The quiet and regular movement of our political affairs leaves nothing to add but constant prayers for your health & welfare and assurances of the sincere respect and attachment of Sir Your most obedient & most humble servt,

Th: Jefferson

RC (DNA: RG 59, MLR); addressed: “The President of the United States. To be put into the mail for Petersburg the post master at which place is desired to forward it by the first safe conveyance to Taylor’s ferry on the Roanoke, there to await the arrival of the President”; postmarked “9 Ma” and “Free”; docketed by the postmaster at Petersburg as received there 14 May and forwarded; endorsed by Washington. PrC (DLC). FC (DNA: RG 59, SDC).

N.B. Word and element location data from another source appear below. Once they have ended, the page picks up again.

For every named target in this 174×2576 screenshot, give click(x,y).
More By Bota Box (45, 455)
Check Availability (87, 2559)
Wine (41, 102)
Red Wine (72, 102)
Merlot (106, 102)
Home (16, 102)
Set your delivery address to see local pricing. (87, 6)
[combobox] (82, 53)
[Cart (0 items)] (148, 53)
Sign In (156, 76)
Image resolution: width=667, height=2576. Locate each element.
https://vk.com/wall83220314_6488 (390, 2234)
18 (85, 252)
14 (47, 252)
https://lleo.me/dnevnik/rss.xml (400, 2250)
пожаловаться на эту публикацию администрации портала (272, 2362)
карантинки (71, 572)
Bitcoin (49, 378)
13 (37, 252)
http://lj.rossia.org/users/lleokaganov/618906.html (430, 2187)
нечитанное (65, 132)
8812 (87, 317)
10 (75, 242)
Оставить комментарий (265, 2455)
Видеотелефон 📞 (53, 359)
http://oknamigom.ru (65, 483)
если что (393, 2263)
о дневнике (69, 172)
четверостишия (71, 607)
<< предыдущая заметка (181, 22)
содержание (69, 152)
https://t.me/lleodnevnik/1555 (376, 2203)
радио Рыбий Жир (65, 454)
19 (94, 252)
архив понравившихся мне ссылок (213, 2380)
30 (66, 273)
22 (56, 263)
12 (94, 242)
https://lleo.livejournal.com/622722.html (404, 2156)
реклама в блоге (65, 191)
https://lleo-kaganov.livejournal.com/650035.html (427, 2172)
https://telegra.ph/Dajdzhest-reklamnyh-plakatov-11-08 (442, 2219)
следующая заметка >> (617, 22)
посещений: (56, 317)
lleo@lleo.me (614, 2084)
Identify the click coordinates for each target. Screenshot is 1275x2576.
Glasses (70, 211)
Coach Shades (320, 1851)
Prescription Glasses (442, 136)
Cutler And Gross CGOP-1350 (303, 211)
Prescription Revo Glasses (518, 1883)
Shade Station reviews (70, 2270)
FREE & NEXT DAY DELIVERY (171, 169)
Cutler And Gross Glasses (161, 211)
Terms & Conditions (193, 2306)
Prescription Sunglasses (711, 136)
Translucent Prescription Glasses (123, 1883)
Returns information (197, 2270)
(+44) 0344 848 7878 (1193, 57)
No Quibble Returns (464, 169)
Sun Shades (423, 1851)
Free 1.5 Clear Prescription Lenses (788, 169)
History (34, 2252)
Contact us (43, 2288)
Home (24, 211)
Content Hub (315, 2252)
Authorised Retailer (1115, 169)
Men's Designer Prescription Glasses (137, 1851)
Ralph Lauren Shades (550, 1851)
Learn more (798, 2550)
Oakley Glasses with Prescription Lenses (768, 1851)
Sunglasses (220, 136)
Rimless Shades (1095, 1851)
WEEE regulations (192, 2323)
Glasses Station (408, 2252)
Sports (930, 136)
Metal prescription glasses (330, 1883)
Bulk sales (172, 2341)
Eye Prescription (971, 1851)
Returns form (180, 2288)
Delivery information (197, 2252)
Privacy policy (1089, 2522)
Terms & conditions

The squib in Fenno’s Gazette of the United States, which TJ erroneously supposed to have been written by John Adams, was a satiric piece on a sermon by Richard Price as mentioned in Burke’s Reflections. It appeared in the issue of 7 May under a Boston dateline of 23 Apr. 1791 and bore the heading “The beautiful and sublime of Blackguardism.” It concluded with this allusion to the events of the preceding October: “The actual murder of the King and Queen and their child, was wanting to the other auspicious circumstances of this ‘beautiful day.’ The actual murder of the Bishops, though called for by so many holy ejaculations, was also wanting. A groupe of regicide and sacrelegious slaughter, was indeed boldly sketched, but it was only sketched. It unhappily was left unfinished, in this great history-piece of the massacre of innocents. What hardy pencil of a great master, from the school of the rights of men, will finish it, is to be seen hereafter.”